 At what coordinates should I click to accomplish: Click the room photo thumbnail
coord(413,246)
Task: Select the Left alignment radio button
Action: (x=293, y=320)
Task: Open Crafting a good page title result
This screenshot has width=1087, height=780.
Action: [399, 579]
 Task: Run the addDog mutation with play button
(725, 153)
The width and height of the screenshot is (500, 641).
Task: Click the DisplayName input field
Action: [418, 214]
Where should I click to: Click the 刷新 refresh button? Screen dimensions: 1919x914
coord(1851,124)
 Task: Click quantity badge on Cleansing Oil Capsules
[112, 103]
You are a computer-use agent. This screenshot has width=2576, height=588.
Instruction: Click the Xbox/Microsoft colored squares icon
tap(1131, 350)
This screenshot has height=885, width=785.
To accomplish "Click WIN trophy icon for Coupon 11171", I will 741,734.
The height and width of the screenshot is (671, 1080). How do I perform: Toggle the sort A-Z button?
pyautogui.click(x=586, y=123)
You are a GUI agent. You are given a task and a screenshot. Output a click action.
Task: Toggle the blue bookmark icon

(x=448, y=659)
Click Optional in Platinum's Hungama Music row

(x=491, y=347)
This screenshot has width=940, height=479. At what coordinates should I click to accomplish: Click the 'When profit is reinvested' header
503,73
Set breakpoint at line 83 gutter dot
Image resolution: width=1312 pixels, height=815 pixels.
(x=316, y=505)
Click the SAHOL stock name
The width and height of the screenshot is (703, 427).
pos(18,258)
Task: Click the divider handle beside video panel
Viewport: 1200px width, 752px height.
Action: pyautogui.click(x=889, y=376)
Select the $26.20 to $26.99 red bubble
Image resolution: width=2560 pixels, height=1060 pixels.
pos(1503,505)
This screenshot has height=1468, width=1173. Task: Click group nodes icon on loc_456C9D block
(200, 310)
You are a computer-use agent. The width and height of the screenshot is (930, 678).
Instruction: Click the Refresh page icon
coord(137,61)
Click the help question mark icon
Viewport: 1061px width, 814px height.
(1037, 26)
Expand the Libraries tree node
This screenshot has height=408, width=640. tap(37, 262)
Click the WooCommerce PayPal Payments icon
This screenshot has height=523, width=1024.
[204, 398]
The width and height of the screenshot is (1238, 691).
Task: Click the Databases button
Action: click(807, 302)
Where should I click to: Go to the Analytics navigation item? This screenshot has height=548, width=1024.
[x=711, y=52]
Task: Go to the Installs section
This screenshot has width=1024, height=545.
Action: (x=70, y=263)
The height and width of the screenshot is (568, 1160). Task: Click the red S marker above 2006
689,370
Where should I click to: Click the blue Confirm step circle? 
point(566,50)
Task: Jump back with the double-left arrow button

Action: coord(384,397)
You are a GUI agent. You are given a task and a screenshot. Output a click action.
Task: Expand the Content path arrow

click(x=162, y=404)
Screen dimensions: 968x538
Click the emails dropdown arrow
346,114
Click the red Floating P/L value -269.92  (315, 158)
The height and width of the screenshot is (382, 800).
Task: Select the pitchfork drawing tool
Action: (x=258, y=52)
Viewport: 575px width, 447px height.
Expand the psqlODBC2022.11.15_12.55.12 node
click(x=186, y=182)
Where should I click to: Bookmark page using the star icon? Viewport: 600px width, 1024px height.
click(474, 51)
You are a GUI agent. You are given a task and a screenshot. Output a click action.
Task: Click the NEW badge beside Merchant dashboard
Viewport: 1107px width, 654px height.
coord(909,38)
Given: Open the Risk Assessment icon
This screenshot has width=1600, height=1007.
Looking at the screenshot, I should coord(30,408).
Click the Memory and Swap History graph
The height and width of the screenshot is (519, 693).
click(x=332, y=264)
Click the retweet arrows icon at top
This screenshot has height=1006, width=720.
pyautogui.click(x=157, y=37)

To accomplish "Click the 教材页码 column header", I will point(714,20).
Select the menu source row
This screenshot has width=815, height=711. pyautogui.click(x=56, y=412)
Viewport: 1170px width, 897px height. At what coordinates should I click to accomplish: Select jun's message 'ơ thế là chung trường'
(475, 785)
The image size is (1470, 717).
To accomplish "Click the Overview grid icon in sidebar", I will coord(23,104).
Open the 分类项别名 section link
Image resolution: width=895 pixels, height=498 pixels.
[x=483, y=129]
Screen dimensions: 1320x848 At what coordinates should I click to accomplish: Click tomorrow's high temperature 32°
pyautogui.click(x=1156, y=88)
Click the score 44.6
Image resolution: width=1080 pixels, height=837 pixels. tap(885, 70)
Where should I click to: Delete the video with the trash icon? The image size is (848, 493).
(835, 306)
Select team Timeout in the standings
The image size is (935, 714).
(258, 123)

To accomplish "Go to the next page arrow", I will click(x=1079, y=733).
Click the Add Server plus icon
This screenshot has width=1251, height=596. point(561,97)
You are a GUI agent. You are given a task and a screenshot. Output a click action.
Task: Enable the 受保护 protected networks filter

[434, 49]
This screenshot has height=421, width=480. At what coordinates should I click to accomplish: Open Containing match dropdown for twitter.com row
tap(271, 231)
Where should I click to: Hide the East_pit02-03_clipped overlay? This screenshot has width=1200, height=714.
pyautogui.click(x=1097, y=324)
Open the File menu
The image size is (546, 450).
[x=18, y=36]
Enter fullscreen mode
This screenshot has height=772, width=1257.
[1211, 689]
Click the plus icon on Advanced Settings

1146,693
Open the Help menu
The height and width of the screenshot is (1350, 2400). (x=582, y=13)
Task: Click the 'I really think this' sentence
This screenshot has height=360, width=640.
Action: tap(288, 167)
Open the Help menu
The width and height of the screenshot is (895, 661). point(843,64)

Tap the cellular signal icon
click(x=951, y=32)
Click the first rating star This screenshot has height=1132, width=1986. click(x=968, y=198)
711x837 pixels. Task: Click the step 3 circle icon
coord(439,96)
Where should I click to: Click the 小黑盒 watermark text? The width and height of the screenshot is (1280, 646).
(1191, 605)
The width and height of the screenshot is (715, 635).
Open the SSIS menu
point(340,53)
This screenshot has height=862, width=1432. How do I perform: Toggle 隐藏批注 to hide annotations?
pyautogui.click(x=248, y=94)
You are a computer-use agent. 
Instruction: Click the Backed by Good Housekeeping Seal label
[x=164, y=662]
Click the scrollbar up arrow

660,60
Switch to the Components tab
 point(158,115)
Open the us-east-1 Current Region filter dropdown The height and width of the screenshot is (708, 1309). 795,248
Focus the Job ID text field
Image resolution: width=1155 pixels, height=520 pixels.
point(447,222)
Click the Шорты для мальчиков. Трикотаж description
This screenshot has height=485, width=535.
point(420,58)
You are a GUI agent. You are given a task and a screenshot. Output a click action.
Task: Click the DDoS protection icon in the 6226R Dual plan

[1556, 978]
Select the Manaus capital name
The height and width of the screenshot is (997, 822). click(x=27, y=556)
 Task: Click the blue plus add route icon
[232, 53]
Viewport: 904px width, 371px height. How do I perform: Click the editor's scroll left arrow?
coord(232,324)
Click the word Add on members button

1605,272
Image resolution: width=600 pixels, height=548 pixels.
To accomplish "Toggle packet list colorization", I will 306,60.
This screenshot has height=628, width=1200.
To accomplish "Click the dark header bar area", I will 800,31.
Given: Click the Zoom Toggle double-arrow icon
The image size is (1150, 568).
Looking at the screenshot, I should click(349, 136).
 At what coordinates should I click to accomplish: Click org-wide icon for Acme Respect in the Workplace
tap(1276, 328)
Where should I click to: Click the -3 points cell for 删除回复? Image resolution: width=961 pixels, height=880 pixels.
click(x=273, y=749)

——————

Requirement: Given the records above, reproduce precisely and only the lines between the line holding "Screen dimensions: 968x538" and the line holding "Viewport: 575px width, 447px height.", inclusive.

Your solution:
Screen dimensions: 968x538
Click the emails dropdown arrow
346,114
Click the red Floating P/L value -269.92  (315, 158)
The height and width of the screenshot is (382, 800).
Task: Select the pitchfork drawing tool
Action: (x=258, y=52)
Viewport: 575px width, 447px height.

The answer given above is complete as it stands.